Busy day today...so will try to type fast.
As far as the snow talk! risks:
Tues-Wed
Next Monday
Next Wed-Thu
Before we to all the crazy snow stuff, a reminder again about the Flood WATCH that is in effect tonight into the early morning.
There is a Flood Warning out for the Rolling Fork at Boston....expected to rise to near 37 feet by morning.
The Ohio River is rising and while both gauges are forecast to stay below flood stage, the McAlpine Upper is forecast into the ACTION STAGE by Thursday of about 21 feet. We'll watch that carefully.
It is snowing hard in west TN where it is sticking pretty good now around in Jackson.
For us tonight, the rain band moving through now will become E/W in direction and lift to our north. This will allow a dry slot to move into the area. Notice the snow to our SOUTH!

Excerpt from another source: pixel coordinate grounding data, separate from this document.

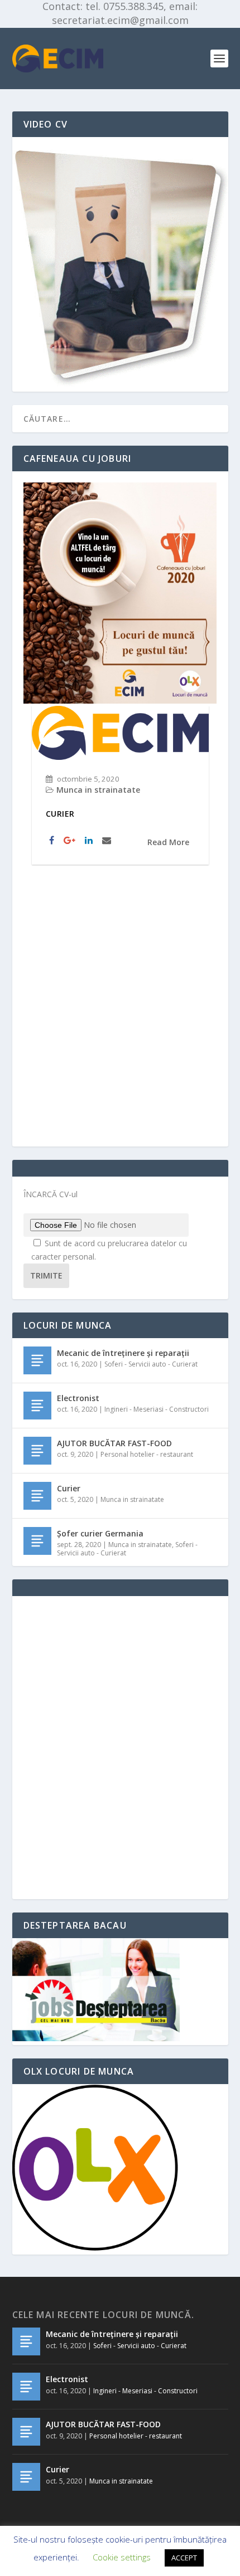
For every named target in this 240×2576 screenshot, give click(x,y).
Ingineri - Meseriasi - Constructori (156, 1409)
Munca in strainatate (98, 789)
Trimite (46, 1275)
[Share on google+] (70, 840)
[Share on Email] (108, 840)
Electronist (78, 1398)
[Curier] (37, 1496)
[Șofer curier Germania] (37, 1541)
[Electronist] (37, 1405)
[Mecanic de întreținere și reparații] (37, 1360)
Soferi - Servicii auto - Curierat (151, 1364)
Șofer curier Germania (100, 1533)
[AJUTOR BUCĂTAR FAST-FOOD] (37, 1451)
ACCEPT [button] (184, 2558)
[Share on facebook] (53, 840)
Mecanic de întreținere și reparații (123, 1353)
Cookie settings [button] (122, 2557)
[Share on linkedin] (90, 840)
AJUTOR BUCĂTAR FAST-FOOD (114, 1443)
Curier (60, 813)
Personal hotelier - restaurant (146, 1454)
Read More (168, 842)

By tomorrow morning. We will start to feel more of the effects of the colder side of this upper low. Expect a passing rain/snow shower...but we could end up mostly dry during the day. But I use that term loosely as we may see drizzle/flurries off and on throughout the day.
It will be Tuesday night that things get interesting. It will be the "last gasp" if you will of this low. The back edge. The track of the upper low will be HUGE in determining where this back edge snow band forms.

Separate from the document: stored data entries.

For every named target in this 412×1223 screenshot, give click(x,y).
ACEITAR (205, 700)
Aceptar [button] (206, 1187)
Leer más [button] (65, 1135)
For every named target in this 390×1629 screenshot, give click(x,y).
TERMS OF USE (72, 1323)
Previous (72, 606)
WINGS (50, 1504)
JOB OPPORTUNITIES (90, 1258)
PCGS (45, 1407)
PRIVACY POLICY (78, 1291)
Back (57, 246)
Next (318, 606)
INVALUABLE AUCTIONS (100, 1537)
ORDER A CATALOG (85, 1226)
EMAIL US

Right now, the models seem to be in pretty good agreement that it will fall from west KY into S IL and IN. Only clipping Louisville.
Timing of any snow would be midnight tomorrow night through 8am Wednesday.

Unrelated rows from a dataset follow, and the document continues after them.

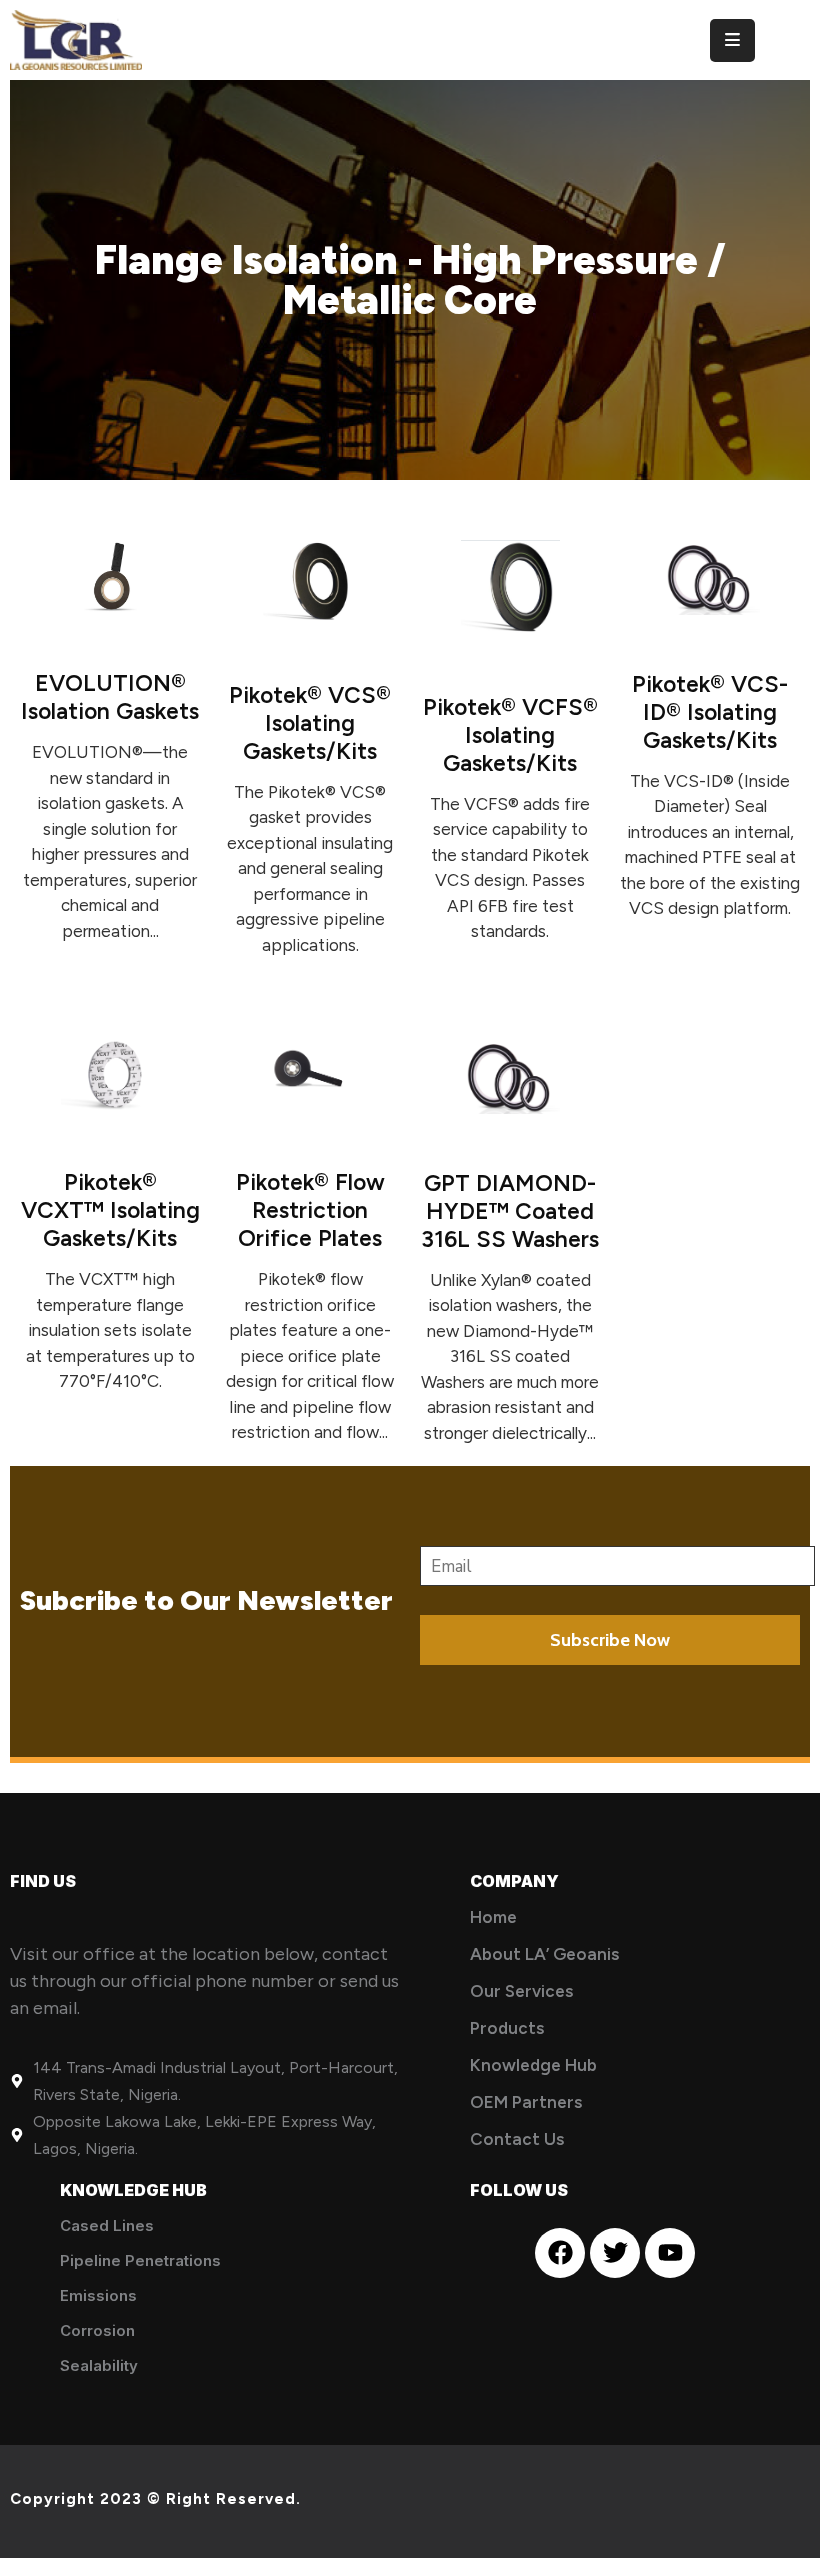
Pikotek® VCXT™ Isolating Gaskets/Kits (110, 1210)
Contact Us (517, 2139)
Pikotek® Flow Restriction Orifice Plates (310, 1210)
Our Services (521, 1991)
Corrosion (97, 2330)
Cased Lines (107, 2225)
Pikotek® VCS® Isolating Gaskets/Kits (310, 723)
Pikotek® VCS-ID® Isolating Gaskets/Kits (710, 712)
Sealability (99, 2365)
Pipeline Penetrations (140, 2260)
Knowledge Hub (533, 2065)
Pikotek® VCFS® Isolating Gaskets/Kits (510, 735)
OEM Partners (526, 2102)
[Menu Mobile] (732, 40)
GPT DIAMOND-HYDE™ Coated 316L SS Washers (510, 1211)
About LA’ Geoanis (544, 1954)
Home (493, 1917)
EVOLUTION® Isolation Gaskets (110, 697)
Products (507, 2028)
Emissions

I drew below where I do think snow will fly from this.
And here is where I think at LEAST an inch could fall.
The NAM model using the BUFKIT system does spit out about .4" for Louisville.
Keep in mind, some of it will melt, but given that it is falling during darkness...I do think there is a decent shot of the car tops/roof tops/grass getting a light coating. Reminds me of Thanksgiving night last year ..and then it was just .10". Not a huge deal, just a light coating. The key is getting the snow band INTO the area. That will be the hardest part of the forecast.
Here is a region map of the NAM:
And GFS:
Again, fairly similar in the track/ideas of this light snow event.
I know for many of you...this is exciting since it would be our first measurable snow of the season. But we still have 24 hours of adjustments to make to keep checking back in. Upper lows are tricky.
After this moves out, we have another storm to deal with.
This one looks to be highly influenced on 2 ideas:
1) when does the low move out of the SW USA?
2) how far south does the trof of low pressure dig this coming Friday.
The models were deeper with this trof a couple of days ago...even hinted at flurries for us. Today however, it is much more shallow and no precip at all.
So we will have to figure that part out...
If it is deeper, the will complicate the next storm moving in from the SW.
Since the models went shallow, they are also taking the low a bit more north for Sun/Mon. Looks like a rain ending as snow deal right now if you take the GFS at face value.
We will have to watch this track carefully in future model runs. It will have quite a bit of moisture with it.
Speaking of, we are now # 3 as far as wettest year ever in Louisville. I think we will make that #1 by early next week.
The next Wed/Thu mention could be a clipper and/or flurries.